Hormonal therapies for the adjuvant treatment of early oestrogen-receptor-positive breast cancer.

BIBLIOGRAPHIC SOURCE(S)

  • National Institute for Health and Clinical Excellence (NICE). Hormonal therapies for the adjuvant treatment of early oestrogen-receptor-positive breast cancer. London (UK): National Institute for Health and Clinical Excellence (NICE); 2006 Nov. 37 p. (Technology appraisal guidance; no. 112).

GUIDELINE STATUS

This is the current release of the guideline.

BRIEF SUMMARY CONTENT

 
RECOMMENDATIONS
 EVIDENCE SUPPORTING THE RECOMMENDATIONS
 IDENTIFYING INFORMATION AND AVAILABILITY
 DISCLAIMER

 Go to the Complete Summary

RECOMMENDATIONS

MAJOR RECOMMENDATIONS

This guidance applies to the use of the aromatase inhibitors anastrozole, exemestane, and letrozole, within the marketing authorisations for each drug at the time of this appraisal, for the treatment of early oestrogen-receptor-positive breast cancer; that is:

  • Anastrozole for primary adjuvant therapy
  • Exemestane for adjuvant therapy following 2–3 years of adjuvant tamoxifen therapy
  • Letrozole for primary adjuvant therapy and extended adjuvant therapy following standard tamoxifen therapy.

The aromatase inhibitors anastrozole, exemestane, and letrozole, within their licensed indications, are recommended as options for the adjuvant treatment of early oestrogen-receptor-positive invasive breast cancer in postmenopausal women.

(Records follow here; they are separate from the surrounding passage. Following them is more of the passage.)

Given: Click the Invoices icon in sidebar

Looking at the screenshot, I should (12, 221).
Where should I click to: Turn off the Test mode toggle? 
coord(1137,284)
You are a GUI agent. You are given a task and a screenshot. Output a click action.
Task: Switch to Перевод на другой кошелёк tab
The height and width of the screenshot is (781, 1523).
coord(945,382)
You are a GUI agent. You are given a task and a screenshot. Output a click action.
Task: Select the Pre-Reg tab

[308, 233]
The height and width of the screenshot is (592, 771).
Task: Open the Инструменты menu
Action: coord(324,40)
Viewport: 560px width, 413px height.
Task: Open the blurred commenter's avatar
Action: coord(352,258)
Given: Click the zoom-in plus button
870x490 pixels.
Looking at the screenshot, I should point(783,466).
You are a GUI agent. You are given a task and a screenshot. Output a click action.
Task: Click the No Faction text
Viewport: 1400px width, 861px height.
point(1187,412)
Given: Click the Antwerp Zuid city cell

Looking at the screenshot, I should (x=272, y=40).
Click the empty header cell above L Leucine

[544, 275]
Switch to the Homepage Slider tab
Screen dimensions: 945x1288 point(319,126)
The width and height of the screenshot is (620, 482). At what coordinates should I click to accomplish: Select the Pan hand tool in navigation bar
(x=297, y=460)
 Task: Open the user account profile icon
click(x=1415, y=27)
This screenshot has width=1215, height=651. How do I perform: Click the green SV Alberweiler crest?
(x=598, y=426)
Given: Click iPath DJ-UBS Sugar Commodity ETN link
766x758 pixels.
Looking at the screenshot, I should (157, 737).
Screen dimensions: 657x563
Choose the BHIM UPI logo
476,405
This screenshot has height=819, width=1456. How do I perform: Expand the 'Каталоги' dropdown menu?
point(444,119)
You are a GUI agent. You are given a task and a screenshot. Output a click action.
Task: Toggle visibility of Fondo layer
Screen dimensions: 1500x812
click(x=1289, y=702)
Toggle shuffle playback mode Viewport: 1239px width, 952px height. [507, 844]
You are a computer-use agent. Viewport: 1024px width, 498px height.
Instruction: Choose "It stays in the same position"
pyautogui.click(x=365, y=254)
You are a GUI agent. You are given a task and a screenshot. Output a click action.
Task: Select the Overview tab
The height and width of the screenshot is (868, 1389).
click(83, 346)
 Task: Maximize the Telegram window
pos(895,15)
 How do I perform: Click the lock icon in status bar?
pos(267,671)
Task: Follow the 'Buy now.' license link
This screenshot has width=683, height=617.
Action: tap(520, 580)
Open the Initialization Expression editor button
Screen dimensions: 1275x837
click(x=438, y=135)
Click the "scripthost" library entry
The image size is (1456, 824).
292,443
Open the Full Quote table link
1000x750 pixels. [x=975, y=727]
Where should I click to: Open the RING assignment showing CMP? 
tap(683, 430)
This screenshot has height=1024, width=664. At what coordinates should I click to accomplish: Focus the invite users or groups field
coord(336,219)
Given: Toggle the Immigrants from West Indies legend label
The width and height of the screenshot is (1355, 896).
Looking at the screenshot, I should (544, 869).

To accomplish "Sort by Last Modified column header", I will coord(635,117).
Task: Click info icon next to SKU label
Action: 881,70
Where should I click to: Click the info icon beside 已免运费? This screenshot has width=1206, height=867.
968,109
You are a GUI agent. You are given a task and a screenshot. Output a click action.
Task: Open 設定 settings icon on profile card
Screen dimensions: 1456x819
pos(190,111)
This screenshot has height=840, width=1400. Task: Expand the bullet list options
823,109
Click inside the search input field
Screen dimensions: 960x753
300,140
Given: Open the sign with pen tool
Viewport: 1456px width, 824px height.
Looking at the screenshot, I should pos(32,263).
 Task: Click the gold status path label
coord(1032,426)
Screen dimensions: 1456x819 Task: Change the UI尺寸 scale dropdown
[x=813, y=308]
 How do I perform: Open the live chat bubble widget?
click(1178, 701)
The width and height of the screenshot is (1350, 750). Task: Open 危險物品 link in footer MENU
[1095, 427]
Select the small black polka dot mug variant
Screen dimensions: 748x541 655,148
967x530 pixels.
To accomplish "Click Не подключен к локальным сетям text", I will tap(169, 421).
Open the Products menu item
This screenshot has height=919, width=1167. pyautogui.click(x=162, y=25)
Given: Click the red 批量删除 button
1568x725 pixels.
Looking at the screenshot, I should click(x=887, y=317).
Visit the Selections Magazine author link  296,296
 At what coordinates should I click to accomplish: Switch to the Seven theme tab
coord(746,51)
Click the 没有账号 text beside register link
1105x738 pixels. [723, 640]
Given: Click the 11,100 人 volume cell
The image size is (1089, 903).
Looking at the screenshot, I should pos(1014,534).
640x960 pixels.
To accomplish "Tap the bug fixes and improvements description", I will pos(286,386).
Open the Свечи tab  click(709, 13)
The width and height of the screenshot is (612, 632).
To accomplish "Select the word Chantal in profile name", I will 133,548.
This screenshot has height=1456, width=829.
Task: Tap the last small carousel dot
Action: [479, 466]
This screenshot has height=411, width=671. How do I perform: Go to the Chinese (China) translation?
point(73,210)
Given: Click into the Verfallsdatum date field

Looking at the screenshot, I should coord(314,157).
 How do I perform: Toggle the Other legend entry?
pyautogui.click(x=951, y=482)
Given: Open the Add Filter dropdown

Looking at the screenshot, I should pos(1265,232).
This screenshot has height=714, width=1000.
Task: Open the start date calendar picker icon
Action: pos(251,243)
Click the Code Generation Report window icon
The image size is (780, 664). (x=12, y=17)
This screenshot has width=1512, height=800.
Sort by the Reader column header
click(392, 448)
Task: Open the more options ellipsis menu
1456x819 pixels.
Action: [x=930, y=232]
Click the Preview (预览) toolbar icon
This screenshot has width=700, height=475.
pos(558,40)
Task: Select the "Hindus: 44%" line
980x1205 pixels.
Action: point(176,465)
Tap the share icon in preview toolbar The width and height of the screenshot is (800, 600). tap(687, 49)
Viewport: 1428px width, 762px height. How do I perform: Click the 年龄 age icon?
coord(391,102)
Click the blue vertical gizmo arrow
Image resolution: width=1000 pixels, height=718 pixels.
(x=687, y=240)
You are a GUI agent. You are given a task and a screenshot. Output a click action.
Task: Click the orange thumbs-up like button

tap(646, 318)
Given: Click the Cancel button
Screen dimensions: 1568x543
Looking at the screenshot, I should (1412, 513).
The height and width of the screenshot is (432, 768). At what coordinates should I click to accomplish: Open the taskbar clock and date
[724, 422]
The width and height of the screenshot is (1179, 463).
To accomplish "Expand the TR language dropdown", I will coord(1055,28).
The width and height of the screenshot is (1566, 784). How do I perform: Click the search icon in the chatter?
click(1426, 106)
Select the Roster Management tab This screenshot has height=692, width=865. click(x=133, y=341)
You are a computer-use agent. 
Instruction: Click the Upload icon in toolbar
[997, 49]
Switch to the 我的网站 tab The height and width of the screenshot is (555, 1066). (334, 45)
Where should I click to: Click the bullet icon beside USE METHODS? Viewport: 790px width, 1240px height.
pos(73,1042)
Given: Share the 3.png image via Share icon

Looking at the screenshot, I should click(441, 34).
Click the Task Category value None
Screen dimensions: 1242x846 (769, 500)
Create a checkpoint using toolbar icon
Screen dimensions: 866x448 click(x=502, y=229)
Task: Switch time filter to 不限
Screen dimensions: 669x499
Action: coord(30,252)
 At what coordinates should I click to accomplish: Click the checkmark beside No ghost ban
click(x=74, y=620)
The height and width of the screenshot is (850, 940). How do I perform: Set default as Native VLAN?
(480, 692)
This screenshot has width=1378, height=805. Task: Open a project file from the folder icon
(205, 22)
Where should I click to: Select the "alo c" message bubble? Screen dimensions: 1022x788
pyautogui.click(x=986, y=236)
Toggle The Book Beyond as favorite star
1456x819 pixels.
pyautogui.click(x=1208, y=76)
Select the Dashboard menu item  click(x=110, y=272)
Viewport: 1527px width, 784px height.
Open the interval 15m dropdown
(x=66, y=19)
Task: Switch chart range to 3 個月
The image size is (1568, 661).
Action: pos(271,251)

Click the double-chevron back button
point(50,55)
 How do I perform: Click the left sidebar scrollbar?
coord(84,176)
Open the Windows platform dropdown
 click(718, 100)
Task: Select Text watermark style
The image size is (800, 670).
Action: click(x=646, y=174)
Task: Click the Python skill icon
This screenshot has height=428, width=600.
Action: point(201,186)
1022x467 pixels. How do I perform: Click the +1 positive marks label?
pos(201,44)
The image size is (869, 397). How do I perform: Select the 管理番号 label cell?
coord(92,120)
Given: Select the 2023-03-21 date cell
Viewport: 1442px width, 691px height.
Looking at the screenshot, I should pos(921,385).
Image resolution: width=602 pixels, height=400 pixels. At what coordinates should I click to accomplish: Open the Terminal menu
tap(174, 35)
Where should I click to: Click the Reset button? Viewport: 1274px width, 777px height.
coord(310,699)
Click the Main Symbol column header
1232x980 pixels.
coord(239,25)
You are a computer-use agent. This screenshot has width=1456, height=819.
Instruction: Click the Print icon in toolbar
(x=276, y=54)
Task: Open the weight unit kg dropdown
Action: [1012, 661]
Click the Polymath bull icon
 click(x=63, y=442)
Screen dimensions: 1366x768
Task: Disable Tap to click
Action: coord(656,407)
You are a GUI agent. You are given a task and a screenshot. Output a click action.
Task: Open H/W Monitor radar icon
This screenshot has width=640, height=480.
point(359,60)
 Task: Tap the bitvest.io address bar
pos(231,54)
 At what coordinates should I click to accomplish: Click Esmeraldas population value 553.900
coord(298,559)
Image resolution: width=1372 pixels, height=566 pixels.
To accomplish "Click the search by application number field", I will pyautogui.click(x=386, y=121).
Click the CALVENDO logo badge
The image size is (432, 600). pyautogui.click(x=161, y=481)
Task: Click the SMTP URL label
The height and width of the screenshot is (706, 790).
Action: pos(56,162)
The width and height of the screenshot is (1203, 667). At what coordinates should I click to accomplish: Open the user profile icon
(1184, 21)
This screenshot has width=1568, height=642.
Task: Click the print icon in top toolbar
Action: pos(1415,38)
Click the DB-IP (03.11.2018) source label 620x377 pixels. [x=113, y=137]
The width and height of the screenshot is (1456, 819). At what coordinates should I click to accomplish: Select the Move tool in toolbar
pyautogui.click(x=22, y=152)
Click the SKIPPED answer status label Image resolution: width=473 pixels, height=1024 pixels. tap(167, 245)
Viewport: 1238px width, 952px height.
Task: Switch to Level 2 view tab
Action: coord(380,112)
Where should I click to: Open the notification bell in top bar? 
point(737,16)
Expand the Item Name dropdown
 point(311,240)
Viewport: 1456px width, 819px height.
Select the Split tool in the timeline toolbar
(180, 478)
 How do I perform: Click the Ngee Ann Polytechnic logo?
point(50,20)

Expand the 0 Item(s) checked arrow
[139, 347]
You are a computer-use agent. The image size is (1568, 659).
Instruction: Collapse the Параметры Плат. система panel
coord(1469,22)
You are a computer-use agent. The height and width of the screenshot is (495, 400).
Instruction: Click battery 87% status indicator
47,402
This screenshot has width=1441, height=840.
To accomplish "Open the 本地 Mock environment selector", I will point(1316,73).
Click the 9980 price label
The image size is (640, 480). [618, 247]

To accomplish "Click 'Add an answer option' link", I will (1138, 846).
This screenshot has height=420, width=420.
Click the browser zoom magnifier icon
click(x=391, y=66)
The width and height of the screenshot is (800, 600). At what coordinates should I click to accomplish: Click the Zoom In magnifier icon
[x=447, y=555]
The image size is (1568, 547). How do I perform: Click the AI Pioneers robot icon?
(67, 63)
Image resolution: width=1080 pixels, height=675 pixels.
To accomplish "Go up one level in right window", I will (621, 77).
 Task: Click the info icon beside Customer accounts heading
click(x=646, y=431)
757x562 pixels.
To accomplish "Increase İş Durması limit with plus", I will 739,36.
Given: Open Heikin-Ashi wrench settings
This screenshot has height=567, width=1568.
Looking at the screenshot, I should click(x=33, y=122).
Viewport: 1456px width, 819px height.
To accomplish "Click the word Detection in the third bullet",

The choice of treatment should be made after discussion between the responsible clinician and the woman about the risks and benefits of each option. Factors to consider when making the choice include whether the woman has received tamoxifen before, the licensed indications and side-effect profiles of the individual drugs and, in particular, the assessed risk of recurrence.

CLINICAL ALGORITHM(S)

None provided

EVIDENCE SUPPORTING THE RECOMMENDATIONS

TYPE OF EVIDENCE SUPPORTING THE RECOMMENDATIONS

The type of evidence supporting the recommendations is not specifically stated.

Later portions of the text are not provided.